Mujer de tibio carácter, sudor excitante, manos delgadas y suaves; todo color se hace bello en sus uñas. Labios finos que no saben decir ni las más ingenuas trolas. Voz que suena en pocos oídos. Es introvertida, hogareña; muy amante del paisaje de su casa. Flores que mueren de envidia por la hermosura de su dueña, vergel que se recrea como el lugar más bonito de la tierra cuando ella lo acompaña.

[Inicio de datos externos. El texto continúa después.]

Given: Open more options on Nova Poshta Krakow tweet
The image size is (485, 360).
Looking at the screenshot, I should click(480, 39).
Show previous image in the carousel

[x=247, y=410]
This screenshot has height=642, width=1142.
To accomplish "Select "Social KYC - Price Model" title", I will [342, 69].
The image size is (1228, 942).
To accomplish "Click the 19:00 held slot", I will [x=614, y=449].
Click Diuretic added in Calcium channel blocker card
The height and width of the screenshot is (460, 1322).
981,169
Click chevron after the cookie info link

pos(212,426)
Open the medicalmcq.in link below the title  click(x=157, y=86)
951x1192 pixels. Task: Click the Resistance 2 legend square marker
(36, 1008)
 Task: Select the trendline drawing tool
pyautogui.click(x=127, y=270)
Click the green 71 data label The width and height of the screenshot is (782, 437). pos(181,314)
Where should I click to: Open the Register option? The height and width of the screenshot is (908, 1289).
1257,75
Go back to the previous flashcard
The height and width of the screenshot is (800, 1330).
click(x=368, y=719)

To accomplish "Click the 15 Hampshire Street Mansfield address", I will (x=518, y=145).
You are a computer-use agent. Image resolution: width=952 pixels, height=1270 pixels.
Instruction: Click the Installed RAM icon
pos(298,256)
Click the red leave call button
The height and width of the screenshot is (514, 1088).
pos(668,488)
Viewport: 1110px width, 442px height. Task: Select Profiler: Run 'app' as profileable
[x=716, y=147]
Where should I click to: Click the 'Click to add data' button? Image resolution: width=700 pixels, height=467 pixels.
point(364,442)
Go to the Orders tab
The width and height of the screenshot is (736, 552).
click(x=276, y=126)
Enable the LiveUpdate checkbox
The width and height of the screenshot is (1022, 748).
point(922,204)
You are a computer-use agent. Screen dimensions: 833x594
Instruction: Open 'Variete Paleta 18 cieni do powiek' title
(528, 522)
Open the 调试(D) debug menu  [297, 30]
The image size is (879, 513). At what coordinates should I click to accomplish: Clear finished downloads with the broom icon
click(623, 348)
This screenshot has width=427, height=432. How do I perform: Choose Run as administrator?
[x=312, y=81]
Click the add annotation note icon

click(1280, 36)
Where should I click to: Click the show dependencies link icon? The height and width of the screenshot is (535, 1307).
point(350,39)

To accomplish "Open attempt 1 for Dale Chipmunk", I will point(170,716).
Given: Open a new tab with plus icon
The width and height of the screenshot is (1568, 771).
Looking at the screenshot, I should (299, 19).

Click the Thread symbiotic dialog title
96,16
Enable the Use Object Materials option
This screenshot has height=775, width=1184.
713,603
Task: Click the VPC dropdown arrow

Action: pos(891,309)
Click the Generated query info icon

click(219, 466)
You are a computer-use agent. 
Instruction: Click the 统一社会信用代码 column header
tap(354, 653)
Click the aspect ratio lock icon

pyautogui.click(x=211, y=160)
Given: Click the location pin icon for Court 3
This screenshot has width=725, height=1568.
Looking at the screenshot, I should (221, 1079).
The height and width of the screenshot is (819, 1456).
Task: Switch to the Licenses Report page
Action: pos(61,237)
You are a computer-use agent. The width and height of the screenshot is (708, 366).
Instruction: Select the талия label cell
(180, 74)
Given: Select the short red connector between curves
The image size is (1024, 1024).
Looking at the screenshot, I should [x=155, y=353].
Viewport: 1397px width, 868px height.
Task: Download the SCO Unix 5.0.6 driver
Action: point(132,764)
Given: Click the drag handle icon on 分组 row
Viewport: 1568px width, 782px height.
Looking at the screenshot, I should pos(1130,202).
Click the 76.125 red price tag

Por las tardes come un durazno, lo muerde con miedo, como no queriendo turbar mucho la existencia. Baja el jugo por su esófago, ahora es parte de su forma. Canta mientras toca los clásicos (Mozart, Beethoven, Vivaldi), pierde su esencia en el sonar del piano. La música que vibra en su alma, es una hermosa energía que asienta la paz eterna a quien tenga la dicha de poder percibirla.

No hay nombre que la pueda definir, más que el que su madre le dio al intuirla en su vientre, cuando apenas era una semilla. Angélica, sonar de lira celestial en el oído, canto del serafín que reglamenta las ideas que hacen las obras de artes.

Angélica, fruto del amor de una esposa -descuidada por un mercante adinerado- que en pecado torció la regla católica de la castidad de un clerical, la del obispo Henríquez, hombre dotado de una buena inteligencia y una fe inquebrantable, sabio orador; férrea sapiencia.

El obispo no tuvo la entereza suficiente, cayó en la llovizna bajo los ropajes de Adela. Ese atavío púrpura arrojado en las festividades de año nuevo, entre una copa de vino y otra de champaña, acabó con el celibato del sacerdote.

Hombre que hasta entonces nunca había conocido a mujer alguna, no de esa forma, no de esas maneras. Desde niño había experimentado una voz que le dictaba todo lo que en vida debía realizar. Entre las mejores calificaciones, moral intachable, siervo del Creador. Quien sin pensarlo deja de comer para alimentar al moribundo, quien sin considerarlo abraza al enjuiciado y lo absuelve de sus fechorías. Ése que coge una cantimplora con agua y peregrina hasta el peñón más empinado, profesando las enseñanzas del Señor. Quien llega a cada pueblo deshidratado, por haber gastado hasta la última gota de agua, en los sedientos con los que se topó.